Memory of Cold and Wind

By ANNA HOGELAND

His friends ask us why we’d go to Liverpool. We don’t have an answer to give them and I forget the true one. We look at each other, shrug and say we’d heard it’s the most romantic city in the world.

The city slides on a slope. It’s disjointed and tilted—a sense likely exacerbated by the instant-coffee caffeine high, jetlag and bus fumes. The bus drops us at the top and we wind our way down to the straight, past a used bookstore with Gaelic flair, a Chinese vegetable market, two condemned movie theaters within three blocks of each other, and a restaurant with a We’re Open! sign on its boarded windows.

The air smells like northern salt water. Too much of my memory is of the cold and the wind.

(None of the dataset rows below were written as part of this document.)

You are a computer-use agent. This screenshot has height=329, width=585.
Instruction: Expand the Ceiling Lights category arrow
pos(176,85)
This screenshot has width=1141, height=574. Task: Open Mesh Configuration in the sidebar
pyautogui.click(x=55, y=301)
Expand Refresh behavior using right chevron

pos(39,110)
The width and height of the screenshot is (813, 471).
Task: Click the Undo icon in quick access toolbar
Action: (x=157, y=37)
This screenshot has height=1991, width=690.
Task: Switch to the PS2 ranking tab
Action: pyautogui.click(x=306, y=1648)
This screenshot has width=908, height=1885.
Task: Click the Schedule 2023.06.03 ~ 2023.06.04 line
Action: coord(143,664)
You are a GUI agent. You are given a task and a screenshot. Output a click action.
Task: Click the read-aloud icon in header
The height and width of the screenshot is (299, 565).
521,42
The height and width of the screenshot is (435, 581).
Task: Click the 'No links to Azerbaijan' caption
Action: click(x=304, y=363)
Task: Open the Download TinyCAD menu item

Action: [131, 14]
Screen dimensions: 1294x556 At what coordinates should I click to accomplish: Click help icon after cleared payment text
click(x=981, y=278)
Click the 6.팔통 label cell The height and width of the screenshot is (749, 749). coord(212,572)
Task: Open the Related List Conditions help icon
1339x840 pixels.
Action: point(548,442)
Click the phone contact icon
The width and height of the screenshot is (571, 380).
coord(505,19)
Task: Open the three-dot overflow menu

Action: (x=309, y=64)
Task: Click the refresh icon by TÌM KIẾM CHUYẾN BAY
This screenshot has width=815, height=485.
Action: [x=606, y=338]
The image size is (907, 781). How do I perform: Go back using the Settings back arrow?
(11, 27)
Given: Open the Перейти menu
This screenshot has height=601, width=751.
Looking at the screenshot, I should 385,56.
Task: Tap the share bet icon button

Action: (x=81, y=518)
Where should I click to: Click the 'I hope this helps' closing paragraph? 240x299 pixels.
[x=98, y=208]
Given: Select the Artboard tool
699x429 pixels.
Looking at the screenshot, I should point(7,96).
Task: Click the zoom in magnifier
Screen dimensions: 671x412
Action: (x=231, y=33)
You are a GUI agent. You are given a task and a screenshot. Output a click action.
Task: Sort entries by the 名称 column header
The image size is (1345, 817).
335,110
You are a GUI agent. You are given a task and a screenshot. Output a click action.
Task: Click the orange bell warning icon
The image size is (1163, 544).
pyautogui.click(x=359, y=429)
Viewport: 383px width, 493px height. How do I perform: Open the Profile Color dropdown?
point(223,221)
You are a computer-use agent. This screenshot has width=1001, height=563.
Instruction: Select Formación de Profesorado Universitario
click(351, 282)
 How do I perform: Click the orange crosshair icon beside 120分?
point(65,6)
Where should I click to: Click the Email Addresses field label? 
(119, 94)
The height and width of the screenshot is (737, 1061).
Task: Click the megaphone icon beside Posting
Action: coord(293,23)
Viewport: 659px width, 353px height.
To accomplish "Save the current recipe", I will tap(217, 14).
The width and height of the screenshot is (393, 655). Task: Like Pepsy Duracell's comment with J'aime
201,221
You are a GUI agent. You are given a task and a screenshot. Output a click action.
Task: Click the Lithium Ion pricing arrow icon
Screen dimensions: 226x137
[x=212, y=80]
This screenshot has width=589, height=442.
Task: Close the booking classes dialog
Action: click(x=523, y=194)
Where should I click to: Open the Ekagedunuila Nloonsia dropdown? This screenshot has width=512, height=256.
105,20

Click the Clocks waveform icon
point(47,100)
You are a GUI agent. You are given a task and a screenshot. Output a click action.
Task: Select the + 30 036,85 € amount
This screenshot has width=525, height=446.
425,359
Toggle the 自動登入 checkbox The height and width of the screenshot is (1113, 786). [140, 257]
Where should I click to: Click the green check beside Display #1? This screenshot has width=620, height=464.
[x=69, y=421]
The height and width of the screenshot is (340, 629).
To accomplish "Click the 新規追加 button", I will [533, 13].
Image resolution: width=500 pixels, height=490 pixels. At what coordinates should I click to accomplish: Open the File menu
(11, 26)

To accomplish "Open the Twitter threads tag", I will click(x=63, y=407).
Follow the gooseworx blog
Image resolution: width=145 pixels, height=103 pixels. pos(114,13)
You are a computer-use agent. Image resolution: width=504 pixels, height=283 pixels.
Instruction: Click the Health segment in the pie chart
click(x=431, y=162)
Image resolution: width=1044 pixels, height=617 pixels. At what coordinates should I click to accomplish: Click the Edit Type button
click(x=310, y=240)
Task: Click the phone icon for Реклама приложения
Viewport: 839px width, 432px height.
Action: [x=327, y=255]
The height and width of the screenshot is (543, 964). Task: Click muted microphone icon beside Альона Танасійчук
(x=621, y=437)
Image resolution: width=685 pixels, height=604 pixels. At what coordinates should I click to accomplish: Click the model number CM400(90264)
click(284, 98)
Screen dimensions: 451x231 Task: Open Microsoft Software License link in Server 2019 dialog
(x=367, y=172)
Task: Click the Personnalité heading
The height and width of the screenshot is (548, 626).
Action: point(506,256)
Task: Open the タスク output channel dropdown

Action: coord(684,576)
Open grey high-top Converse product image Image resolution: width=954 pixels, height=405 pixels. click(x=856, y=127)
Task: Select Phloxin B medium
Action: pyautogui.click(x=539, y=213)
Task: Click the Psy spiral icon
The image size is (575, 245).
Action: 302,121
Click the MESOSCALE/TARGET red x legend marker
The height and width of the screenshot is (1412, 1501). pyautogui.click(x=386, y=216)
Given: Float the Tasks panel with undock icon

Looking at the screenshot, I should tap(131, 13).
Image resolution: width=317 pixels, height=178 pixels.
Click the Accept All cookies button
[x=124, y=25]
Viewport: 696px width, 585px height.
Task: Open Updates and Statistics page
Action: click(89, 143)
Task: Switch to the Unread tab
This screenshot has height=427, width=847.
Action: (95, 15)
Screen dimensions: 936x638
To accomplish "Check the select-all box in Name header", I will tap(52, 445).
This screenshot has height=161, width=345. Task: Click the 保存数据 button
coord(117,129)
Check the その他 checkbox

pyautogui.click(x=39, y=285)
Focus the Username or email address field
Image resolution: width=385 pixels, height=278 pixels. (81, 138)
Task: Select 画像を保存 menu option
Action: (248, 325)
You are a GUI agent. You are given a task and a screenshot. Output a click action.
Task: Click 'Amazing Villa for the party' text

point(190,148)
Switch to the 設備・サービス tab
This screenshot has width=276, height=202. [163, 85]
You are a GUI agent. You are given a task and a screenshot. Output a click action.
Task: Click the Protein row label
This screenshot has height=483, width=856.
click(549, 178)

A conglomerate of architectural trends greets us, seemingly accidental and impulsive, as if the city’s designers had a wandering eye for form and fashion. Plopped in the city is a Seattle Space Needle-esque radio tower, Neoclassical banks and libraries, and honeycomb-shaped apartment buildings adjacent the haunting Georgian town hall. A dark cathedral completed in the 1970’s looms over the city, protective or daunting, depending on the angle of the sun. The woman working there tells us in German not to go in the apex when the choir sings.

The pattern, as far as we can tell, begins with dark industrial bulk, then loss of demand for whatever resource it had been designed to commodify. What follows is a repurposing with a hint of gentrification: docks to commercial strips, mills to museums, condemned apartments to art studios. Charm (and subsequent profit) churned from demise, and a blatant appeals to us, the tourists, American at that, to check out the new and improved Liverpool and to spread the word.

We see curiously few references to the Beatles—perhaps intentionally, as if to say there’s more to here than them.

We down pints of Peroni and order eggs and beans for breakfast and dinner. The food is awful. He tells me I’ve never looked so Jewish as I do in a Liverpool pub. After the Tate, we happen into the slavery museum. Two-dozen kids in plaid uniforms sit cross-legged on the floor, lectured on the evils of slavery and wrongs of their country’s history like I’ve never been.

When we return, we tell his friends that the rumors are true, it is the most romantic city in the world (this time with less irony) and it’s certainly the strangest. One friend says, Did you ever think that maybe you and American cities are the strange ones? And we hadn’t.

 

Anna Hogeland is a clinical social worker and writer living in Boulder, Colorado.